Les semences ont été choisies comme symbole commun pour cette 4ème action internationale de la MMF en référence aux luttes des femmes pour la souveraineté alimentaire. Dans le cadre de la caravane, il y a donc eu des échanges de graines dans des lieux publics pour mettre en exergue de manière symbolique les questions de ressources, de terres, d’eau, de production et de  consommation alimentaire et les enjeux de genre correspondants. Des rencontres avec des femmes paysannes ont aussi été organisées et plusieurs groupes locaux ont repris cette thématique dans leurs activités.

AWID : Pourriez-vous nous en dire plus sur le camp féministe organisé en Pologne ?

CC : Au mois d’août, un campement féministe international s’est tenu à Wojtowice, en Pologne, rassemblant pendant une semaine une quarantaine de féministes venues de partout dans le monde. Le campement répondait à un besoin des polonaises de proposer un espace pour se connecter au mouvement de femmes d’autres pays, avec l’appui de la MMF, car il n’y a pas de réseau national formel de féministes dans le pays et que les féministes anticapitalistes sont minoritaires par rapport aux féministes libérales en Pologne. L’un des objectifs était d’identifier les nouveaux mouvements populaires dans le monde post-communiste, après 25 ans de transition, se liant ainsi également aux femmes de l’Europe de l’Est et soutenant leurs mobilisations.

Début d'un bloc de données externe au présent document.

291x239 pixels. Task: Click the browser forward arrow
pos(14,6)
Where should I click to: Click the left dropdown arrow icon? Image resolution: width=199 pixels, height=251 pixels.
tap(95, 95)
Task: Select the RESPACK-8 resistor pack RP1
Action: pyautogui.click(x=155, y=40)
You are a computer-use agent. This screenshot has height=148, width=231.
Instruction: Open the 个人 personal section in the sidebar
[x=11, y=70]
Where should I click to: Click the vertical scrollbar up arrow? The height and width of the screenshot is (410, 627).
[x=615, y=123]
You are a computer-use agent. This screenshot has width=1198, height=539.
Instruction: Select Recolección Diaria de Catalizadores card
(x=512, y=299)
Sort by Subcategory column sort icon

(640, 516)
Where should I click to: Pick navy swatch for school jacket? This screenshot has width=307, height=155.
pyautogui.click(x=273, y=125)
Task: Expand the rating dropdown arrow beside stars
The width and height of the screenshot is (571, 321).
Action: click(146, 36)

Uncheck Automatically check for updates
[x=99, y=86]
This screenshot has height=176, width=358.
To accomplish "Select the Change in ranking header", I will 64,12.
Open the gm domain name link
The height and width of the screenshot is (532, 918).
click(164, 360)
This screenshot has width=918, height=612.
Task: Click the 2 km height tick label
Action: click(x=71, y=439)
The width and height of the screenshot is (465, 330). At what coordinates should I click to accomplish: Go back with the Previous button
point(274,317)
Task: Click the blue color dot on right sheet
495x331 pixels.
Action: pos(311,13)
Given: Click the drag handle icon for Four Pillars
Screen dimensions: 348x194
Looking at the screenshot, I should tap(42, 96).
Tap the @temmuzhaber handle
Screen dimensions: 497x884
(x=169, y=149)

AWID : Quels ont été les difficultés auxquelles vous avez été confrontées ?

CC : Il y a beaucoup de difficultés liées à communication autour de la caravane, que nous avions planifiée comme très régulière au départ mais qui n’a pu être possible en raison du manque de ressources humaines. La caravane n’a pas disposé de subventions publiques, puisque nos demandes de financements ont été refusées, et nous avons dû composer avec un budget très limité résultant de dons privés. Nous avons réussi à collecter 12 000 euros par financement participatif, ce qui reste très peu pour un projet de ce type, notamment lorsque l’on sait que nos militantes, surtout celles qui viennent des pays les moins riches d’Europe, se trouvent dans des situations économiques extrêmement difficiles. Une autre difficulté à laquelle nous avons été confrontées est celle du système de frontières et de visa européen qui rendait compliqué la circulation de nos militantes.

AWID : Quelles sont les prochaines étapes ?

CC : Un événement de clôture de la caravane aura lieu à Lisbonne au Portugal du 15 au 17 octobre 2015. Nous espérons une présence importante de féministes du monde entier. Par la suite, nous allons voir comment partager ce que la caravane a observé au niveau des luttes de femmes peu connues, en se basant sur la documentation des luttes produite au fur et à mesure de son parcours. Sur la forme, nous aimerions réaliser une exposition et éventuellement produire une publication, mais cela dépendra fortement des ressources humaines et financières disponibles.

 

[1] Ce réseau avait organisé un Campement des Jeunes Féministes d’Europe en 2011 et en 2012.